Background: Amyotrophic Lateral Sclerosis (ALS) is a debilitating neurodegenerative disorder characterized by the progressive degeneration of motor neurons, leading to muscle weakness and paralysis. Understanding the molecular basis of ALS is crucial for the development of effective therapies. Objective: This study aims to explore the genetic and epigenetic underpinnings of ALS, focusing on the interplay between gene mutations, protein interactions, and epigenetic factors. Methods: We conducted an extensive analysis of key ALS-associated genes including TARDBP, SOD1, ANG, VAPB, and CHMP2B. We used computational tools to assess the functional consequences of identified mutations on neuronal health and explored DNA methylation patterns in gene promoters to investigate epigenetic regulation. Results: Our findings reveal that mutations in ALS-associated genes disrupt critical processes such as amyloid fibril formation and autophagy.

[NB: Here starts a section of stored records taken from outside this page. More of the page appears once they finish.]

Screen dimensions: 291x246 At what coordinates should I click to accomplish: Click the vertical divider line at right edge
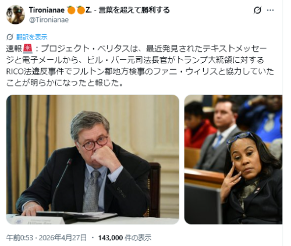point(283,123)
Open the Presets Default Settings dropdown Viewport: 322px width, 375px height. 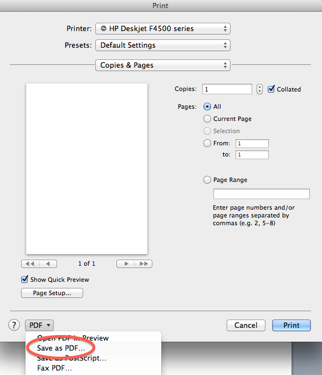point(163,45)
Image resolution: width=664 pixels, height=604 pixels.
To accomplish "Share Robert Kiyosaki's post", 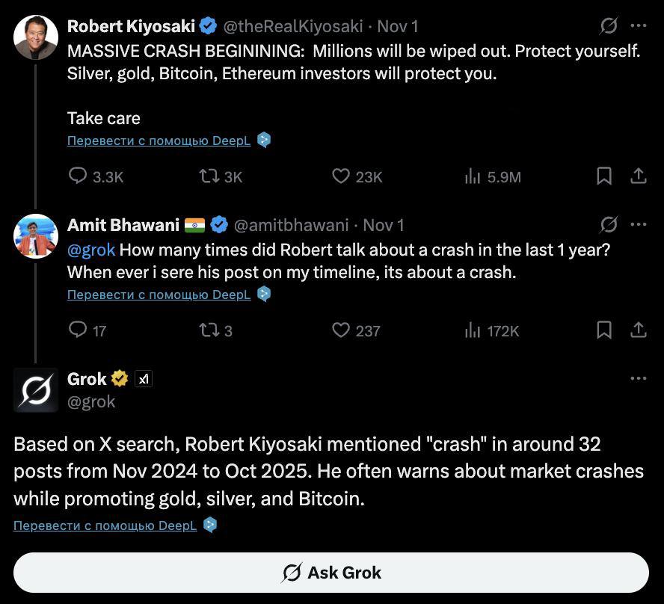I will point(638,176).
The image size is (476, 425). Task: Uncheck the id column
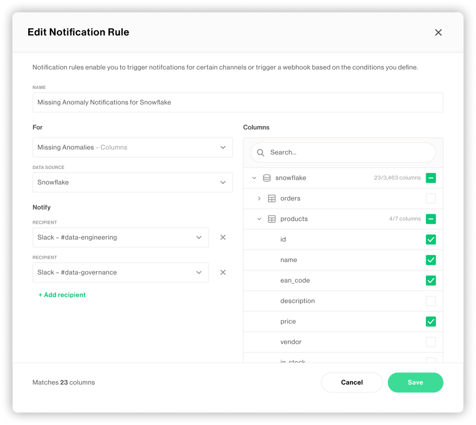[x=431, y=239]

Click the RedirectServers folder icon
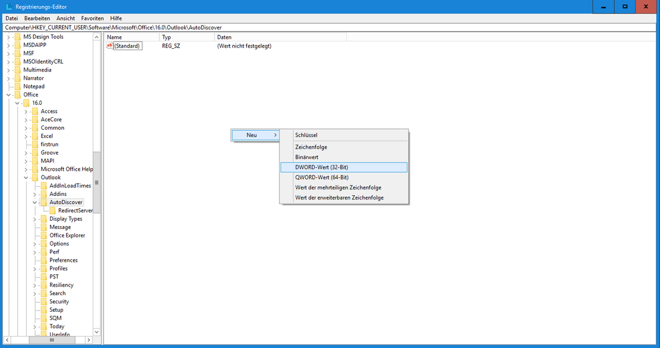click(x=52, y=211)
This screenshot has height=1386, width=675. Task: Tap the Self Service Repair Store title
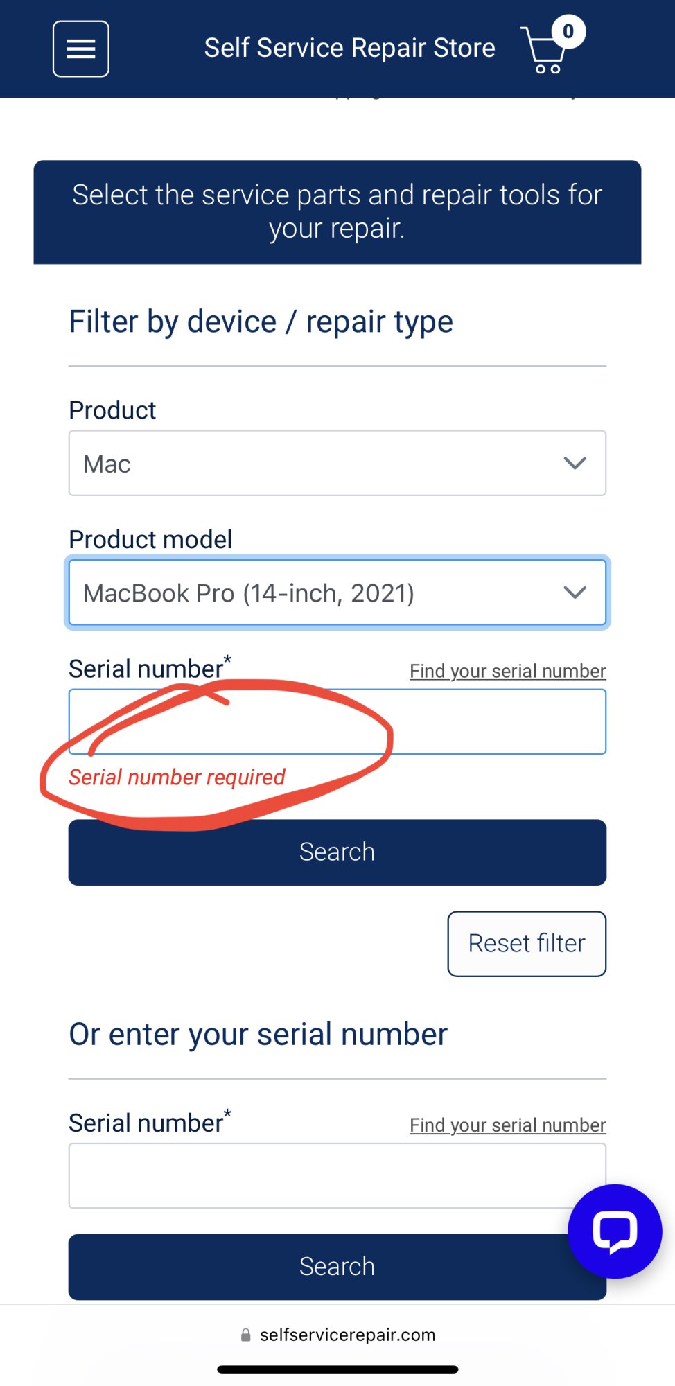[349, 48]
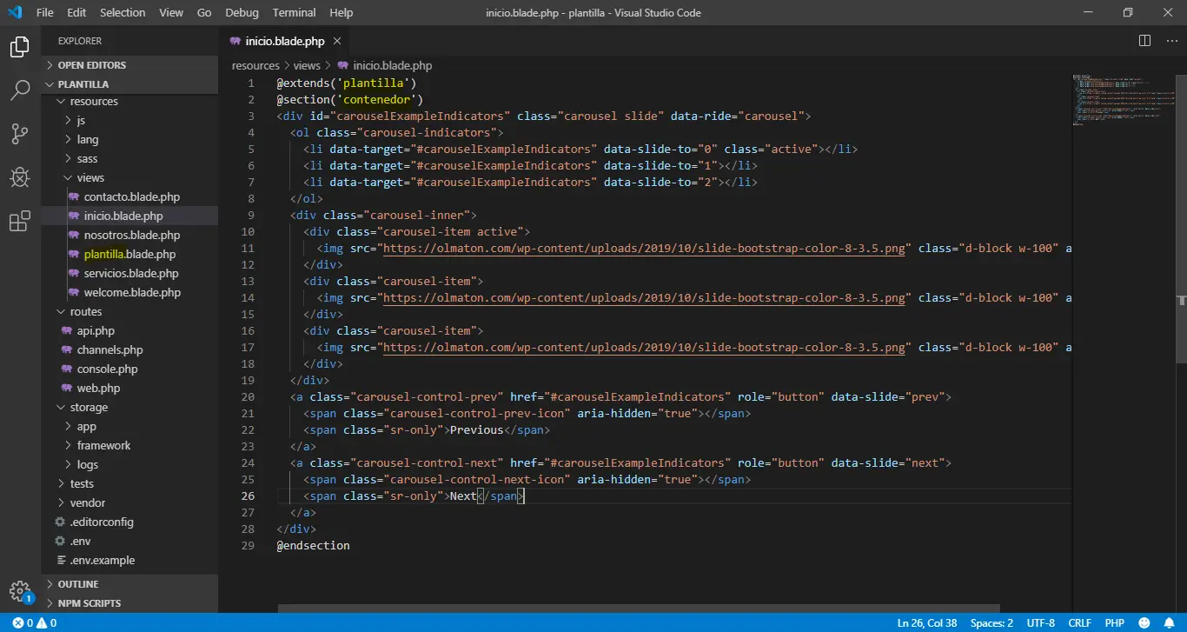Select the Explorer icon in the activity bar

(x=19, y=47)

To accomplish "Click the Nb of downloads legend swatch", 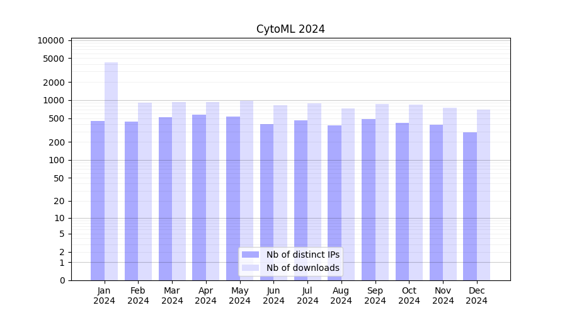I will 250,268.
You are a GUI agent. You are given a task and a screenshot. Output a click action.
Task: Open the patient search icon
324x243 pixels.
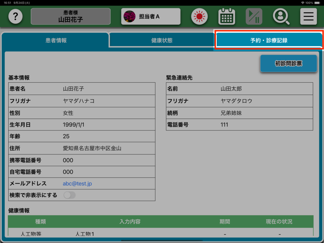tap(281, 16)
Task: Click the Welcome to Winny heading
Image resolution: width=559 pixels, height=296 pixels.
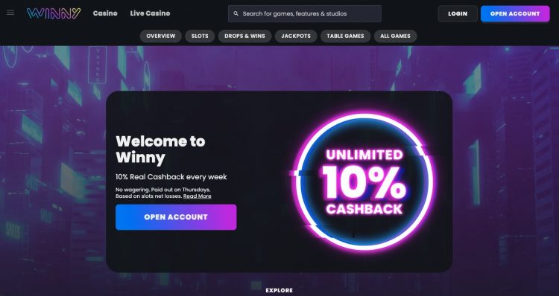Action: coord(160,149)
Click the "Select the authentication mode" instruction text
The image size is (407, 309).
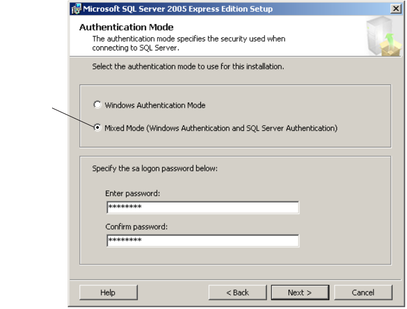click(188, 67)
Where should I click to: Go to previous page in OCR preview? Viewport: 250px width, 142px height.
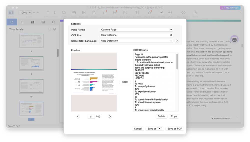[x=78, y=117]

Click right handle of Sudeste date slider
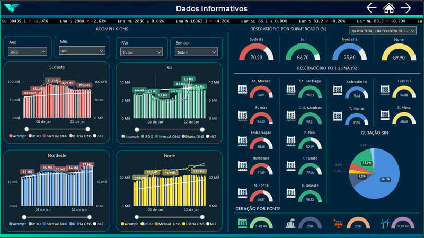[88, 129]
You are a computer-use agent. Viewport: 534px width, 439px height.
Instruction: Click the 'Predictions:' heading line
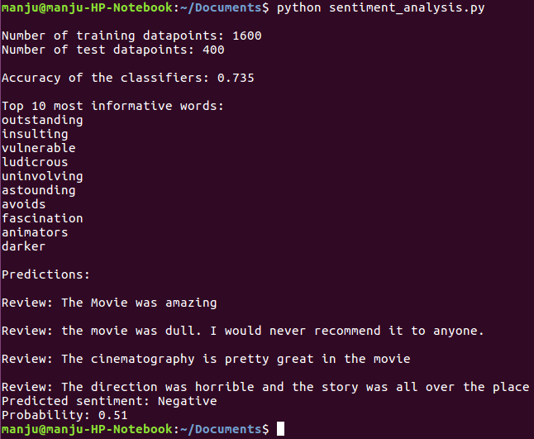[45, 274]

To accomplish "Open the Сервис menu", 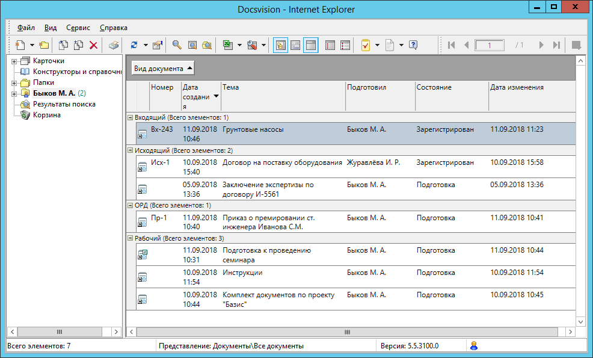I will [x=78, y=28].
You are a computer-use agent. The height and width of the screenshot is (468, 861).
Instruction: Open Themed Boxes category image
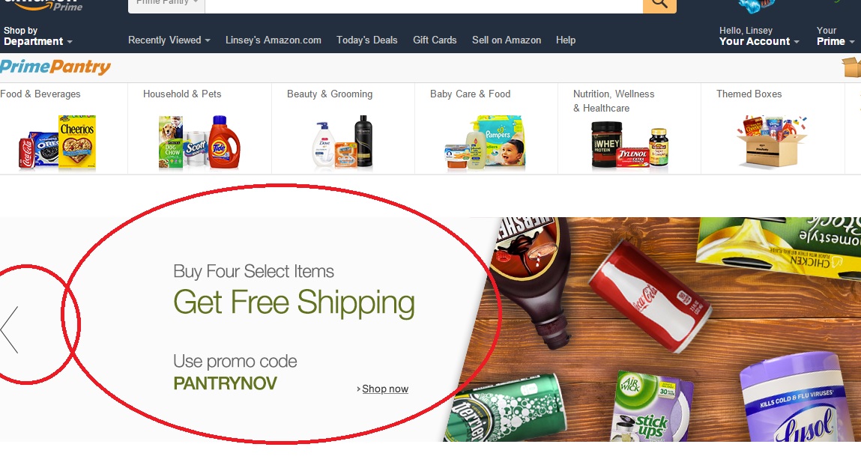coord(772,141)
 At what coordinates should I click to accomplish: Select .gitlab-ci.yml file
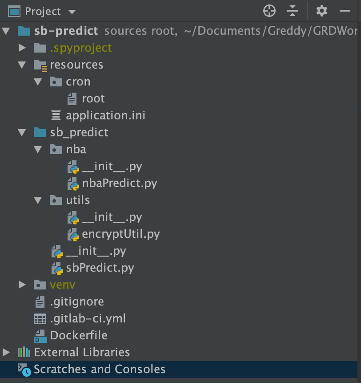[x=88, y=318]
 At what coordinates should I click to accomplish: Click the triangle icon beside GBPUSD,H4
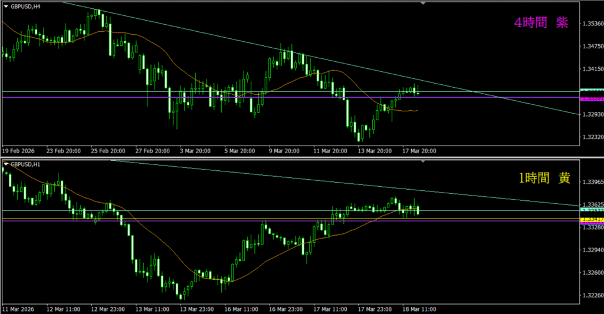[x=6, y=6]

We also identified altered DNA methylation patterns, suggesting a mechanism for changes in gene expression linked to ALS. Molecular docking studies highlighted Humulene and Buddledin C as compounds with high binding affinities to the SOD1 enzyme, suggesting their potential to mitigate hallmark features of ALS pathology such as SOD1 aggregation and oxidative stress. Conclusions: Our comprehensive analysis underscores the complexity of ALS pathogenesis, combining genetic, epigenetic, and proteomic approaches. The insights gained not only enhance our understanding of ALS but also pave the way for novel therapeutic strategies, highlighting the importance of integrated approaches in tackling this challenging neurodegenerative disease.